Which brings us to Symphony of Psalms and Oedipus at Colonus.

Was Oedipus cursed at birth, or was he blessed? The second half of his life is taken up in Sophocles’ final play, written at the age of 80. Wandering across the earth as a blind beggar led by his two daughters, Antigone and Ismene, cast out in every country that they come to, they finally arrive at the sacred grove of the furies in Athens, where they are at last welcomed and protected by the citizens of Athens. Like the greatest Tibetan masters, Oedipus prepares for death. The oracle has said that his death will come as a benediction to the city and the land in which he dies. He moves off alone, out of sight of his daughters, into the trees. And then a miracle occurs – he dies, without pain, without lamentation, at peace. There are no remains, there is no corpse – he vanishes into heaven, into the earth – no mortal can say. His daughters come to look for him, Antigone in mourning and Ismene in joy. She dances to calm the restless spirits and to guide the passage of his soul after death. Her dance is a prayer.

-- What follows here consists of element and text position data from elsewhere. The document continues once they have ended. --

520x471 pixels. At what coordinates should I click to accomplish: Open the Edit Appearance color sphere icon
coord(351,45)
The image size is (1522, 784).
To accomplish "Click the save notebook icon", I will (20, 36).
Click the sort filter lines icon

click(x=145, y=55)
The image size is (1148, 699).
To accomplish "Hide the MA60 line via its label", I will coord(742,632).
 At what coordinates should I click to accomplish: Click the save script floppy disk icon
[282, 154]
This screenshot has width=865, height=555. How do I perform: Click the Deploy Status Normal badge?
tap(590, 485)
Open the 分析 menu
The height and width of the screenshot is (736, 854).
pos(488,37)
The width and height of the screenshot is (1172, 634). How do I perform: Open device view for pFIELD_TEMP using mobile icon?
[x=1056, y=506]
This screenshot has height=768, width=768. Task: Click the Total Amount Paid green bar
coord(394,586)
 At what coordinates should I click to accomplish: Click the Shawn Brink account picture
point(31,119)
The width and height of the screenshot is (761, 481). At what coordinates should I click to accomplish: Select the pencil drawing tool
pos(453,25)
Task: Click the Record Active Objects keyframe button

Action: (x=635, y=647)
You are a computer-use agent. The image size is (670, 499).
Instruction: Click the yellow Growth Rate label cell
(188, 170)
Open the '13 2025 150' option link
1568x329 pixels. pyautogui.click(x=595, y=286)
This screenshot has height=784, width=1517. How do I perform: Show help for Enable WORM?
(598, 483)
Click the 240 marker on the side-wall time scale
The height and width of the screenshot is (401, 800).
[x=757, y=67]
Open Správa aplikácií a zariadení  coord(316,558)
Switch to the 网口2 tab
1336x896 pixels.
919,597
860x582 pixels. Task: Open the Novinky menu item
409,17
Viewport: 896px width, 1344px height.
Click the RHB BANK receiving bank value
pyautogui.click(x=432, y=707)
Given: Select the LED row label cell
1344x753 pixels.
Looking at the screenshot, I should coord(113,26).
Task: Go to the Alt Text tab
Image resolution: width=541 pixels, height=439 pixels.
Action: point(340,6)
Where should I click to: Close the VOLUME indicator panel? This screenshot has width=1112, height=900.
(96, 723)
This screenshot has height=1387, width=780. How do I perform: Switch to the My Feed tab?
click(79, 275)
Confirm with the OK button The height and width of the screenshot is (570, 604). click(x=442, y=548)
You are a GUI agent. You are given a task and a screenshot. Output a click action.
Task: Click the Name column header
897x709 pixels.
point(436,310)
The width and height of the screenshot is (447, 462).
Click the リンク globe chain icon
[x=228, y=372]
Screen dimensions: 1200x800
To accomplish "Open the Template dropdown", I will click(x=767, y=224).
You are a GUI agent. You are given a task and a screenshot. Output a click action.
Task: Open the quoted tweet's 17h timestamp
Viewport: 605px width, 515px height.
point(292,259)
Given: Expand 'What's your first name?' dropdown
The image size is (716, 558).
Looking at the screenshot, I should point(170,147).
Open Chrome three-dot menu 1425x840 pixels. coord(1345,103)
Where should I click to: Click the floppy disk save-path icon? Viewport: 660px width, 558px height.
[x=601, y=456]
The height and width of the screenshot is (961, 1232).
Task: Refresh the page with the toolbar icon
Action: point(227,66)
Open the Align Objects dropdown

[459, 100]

Stravinsky said that his music is meant to be danced, not sung. He was talking about that which is unspeakable, that which moves and which moves us. And he is asking us to think of singing as dancing, of poetry as dancing, of architecture as dancing, of prayer as dancing – a physical commitment, a commitment of the entire being to contemplation, yes, but then to action. This is the difference between the Wagnerian Gesamtkunstwerk and the Stravinskian Gesamtkunstwerk – Stravinsky does not extend your sense of time into an expanding dream world – Stravinsky compresses time to let you know that at this very minute, while you are wide awake, a miracle is occurring, a miracle which calls upon your entire being to act – to change yourself, to change the world, to create.

In Oedipus rex, Stravinsky makes a long journey towards discovering his own creative identity. Like Oedipus, he is trying on different masks, and making them his own. Appropriately finding value in and recycling materials that his contemporaries in the European avant-garde have rejected and consider to be trash (Verdi, for example) or borrowing voices of his actual progenitors (there is a strong reminiscence of Mussorgsky’s Pimen in the Tiresias music, for example) until he arrives at the crisis point. With the entrance of the Messenger and Shepherd, the truth comes out and his own mark as a composer finally asserts itself in the rhythms and rigor of their material. It is a major breakthrough.

Three years later, again writing in Latin, Stravinsky finally has the courage to admit in public that he is, like most composers throughout history, primarily a religious composer. He writes a symphony of psalms, putting for the first time the dedication at the top of the score that Bach started every work with: “To the glory of God.” Every note is pure Stravinsky. The piece begins with the children of Israel trudging across the desert, generation upon generation of exiles – with thunder and lightning, God moving before them, a pillar of cloud by day, a pillar of fire by night. In the second movement, the rebirth is heralded by a fugue. The third movement is an ecstatic dance of joy around the grave.